Stored data
------------------------------------------------------------

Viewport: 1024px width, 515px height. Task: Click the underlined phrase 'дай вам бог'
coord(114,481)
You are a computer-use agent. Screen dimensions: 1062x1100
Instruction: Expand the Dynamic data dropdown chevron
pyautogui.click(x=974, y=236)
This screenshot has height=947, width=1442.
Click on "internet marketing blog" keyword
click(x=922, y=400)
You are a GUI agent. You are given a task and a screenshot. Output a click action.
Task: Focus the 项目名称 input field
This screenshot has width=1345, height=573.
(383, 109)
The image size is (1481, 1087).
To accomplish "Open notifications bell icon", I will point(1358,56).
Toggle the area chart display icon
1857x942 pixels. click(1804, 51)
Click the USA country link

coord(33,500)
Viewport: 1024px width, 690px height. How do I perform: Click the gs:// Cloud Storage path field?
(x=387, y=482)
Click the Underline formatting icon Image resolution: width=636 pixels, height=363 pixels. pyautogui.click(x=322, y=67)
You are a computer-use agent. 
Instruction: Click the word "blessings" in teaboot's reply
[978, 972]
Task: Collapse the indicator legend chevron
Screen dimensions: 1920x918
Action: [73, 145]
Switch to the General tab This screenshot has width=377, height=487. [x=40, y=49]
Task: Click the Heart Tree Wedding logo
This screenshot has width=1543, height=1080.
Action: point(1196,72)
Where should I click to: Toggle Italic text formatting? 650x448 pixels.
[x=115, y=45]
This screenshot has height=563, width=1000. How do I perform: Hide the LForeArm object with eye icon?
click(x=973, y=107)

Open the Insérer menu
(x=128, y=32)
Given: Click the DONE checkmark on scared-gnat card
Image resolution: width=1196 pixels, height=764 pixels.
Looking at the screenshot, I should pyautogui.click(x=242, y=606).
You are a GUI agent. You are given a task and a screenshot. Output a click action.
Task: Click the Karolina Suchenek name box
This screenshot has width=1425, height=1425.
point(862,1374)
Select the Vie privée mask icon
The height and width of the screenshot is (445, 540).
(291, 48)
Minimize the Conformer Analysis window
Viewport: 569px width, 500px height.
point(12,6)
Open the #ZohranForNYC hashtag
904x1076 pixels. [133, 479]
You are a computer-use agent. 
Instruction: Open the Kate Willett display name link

------------------------------------------------------------

* _TASK_
Render the whole set of entries again, exactly as given.

* _EXERCISE RESULT_
Viewport: 1024px width, 515px height. Task: Click the underlined phrase 'дай вам бог'
coord(114,481)
You are a computer-use agent. Screen dimensions: 1062x1100
Instruction: Expand the Dynamic data dropdown chevron
pyautogui.click(x=974, y=236)
This screenshot has height=947, width=1442.
Click on "internet marketing blog" keyword
click(x=922, y=400)
You are a GUI agent. You are given a task and a screenshot. Output a click action.
Task: Focus the 项目名称 input field
This screenshot has width=1345, height=573.
(383, 109)
The image size is (1481, 1087).
To accomplish "Open notifications bell icon", I will point(1358,56).
Toggle the area chart display icon
1857x942 pixels. click(1804, 51)
Click the USA country link

coord(33,500)
Viewport: 1024px width, 690px height. How do I perform: Click the gs:// Cloud Storage path field?
(x=387, y=482)
Click the Underline formatting icon Image resolution: width=636 pixels, height=363 pixels. pyautogui.click(x=322, y=67)
You are a computer-use agent. 
Instruction: Click the word "blessings" in teaboot's reply
[978, 972]
Task: Collapse the indicator legend chevron
Screen dimensions: 1920x918
Action: [73, 145]
Switch to the General tab This screenshot has width=377, height=487. [x=40, y=49]
Task: Click the Heart Tree Wedding logo
This screenshot has width=1543, height=1080.
Action: point(1196,72)
Where should I click to: Toggle Italic text formatting? 650x448 pixels.
[x=115, y=45]
This screenshot has height=563, width=1000. How do I perform: Hide the LForeArm object with eye icon?
click(x=973, y=107)

Open the Insérer menu
(x=128, y=32)
Given: Click the DONE checkmark on scared-gnat card
Image resolution: width=1196 pixels, height=764 pixels.
Looking at the screenshot, I should pyautogui.click(x=242, y=606).
You are a GUI agent. You are given a task and a screenshot. Output a click action.
Task: Click the Karolina Suchenek name box
This screenshot has width=1425, height=1425.
point(862,1374)
Select the Vie privée mask icon
The height and width of the screenshot is (445, 540).
(291, 48)
Minimize the Conformer Analysis window
Viewport: 569px width, 500px height.
point(12,6)
Open the #ZohranForNYC hashtag
904x1076 pixels. [133, 479]
You are a computer-use agent. 
Instruction: Open the Kate Willett display name link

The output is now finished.